La penúltima zona de la columna es la zona sacra, formada por 5 vértebras sin movilidad que, después de la niñez, se van fusionando hasta formar lo que se conoce popularmente como el hueso sacro. A pesar de que estas vértebras no tienen movilidad por sí mismas, se encargan de transmitir movimiento a la zona de la pelvis.

Por otra parte, en esta zona es difícil que se presenten lesiones, ya que se trata de un área bastante robusta y protegida

Coxis

Finalmente, la última zona de la columna es la zona del coxis, donde encontramos 4 vértebras sin movilidad que forman un único hueso. Igualmente, es una zona en la que es difícil que se presenten lesiones. 

Algunas técnicas preventivas

Para prevenir la aparición de dolencias y lesiones en la zona de la espalda, lo mejor es concienciarse con las posturas que utilizamos cada día al sentarnos o al dormir, así como con nuestra forma de caminar. Además, es muy importante practicar determinados ejercicios que nos ayuden a fortalecer la musculatura de la espalda. 

Uno de los ejemplos más prácticos de técnicas preventivas es la importancia de contar con un buen colchón para cuidar nuestra espalda a la hora de dormir.

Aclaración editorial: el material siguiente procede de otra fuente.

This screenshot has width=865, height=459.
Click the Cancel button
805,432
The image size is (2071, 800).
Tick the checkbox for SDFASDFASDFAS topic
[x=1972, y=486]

Contar con un colchón de calidad, adaptado a las necesidades concretas que pueda exigir nuestra espalda y nuestra columna puede ser una estupenda forma de empezar a cuidar esta parte de nuestro cuerpo casi sin darnos cuenta. 

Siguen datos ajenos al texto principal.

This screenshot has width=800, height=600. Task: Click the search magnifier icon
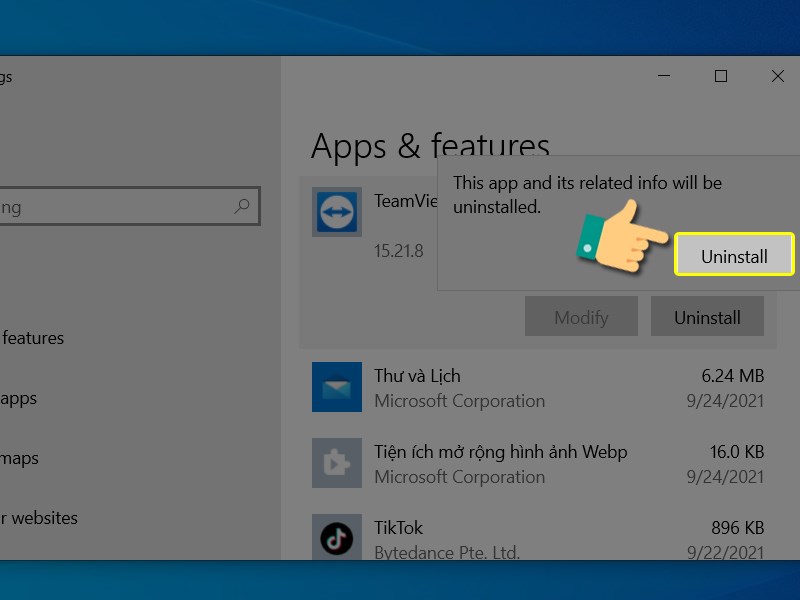pos(241,207)
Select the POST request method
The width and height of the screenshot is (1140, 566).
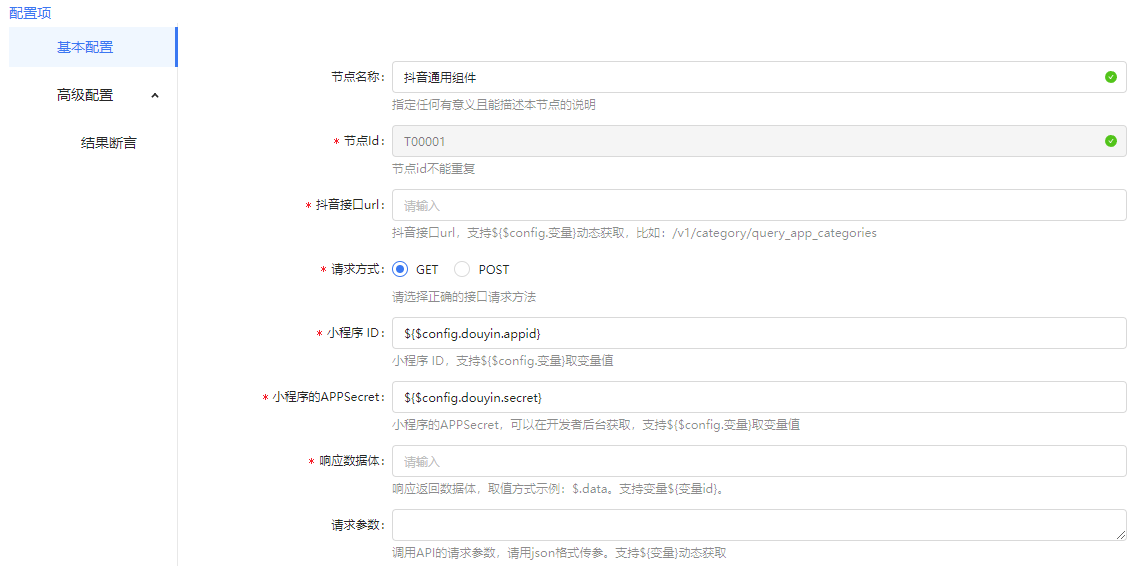pos(462,269)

Por otro lado, es imprescindible tomar conciencia de la postura que adoptamos cuando estamos trabajando, cuando nos sentamos en el sofá para relajarnos, mientras leemos o, en definitiva, mientras realizamos cualquier actividad, ya sea sentados o de pie. Es totalmente conveniente mantener en todo momento la espalda recta, de forma que no quede torcida hacia atrás o hacia delante, así como hacia los lados.

Finalmente, la última recomendación de técnicas preventivas consiste en consultar con algún fisioterapeuta alguna tabla de ejercicios que tenga como finalidad aumentar la fuerza y la estructura muscular que rodea nuestra columna vertebral. De esta manera, las lesiones aparecerán de manera menos frecuente y, cuando lo hagan, será mucho más sencillo tratarlas y recuperar la movilidad.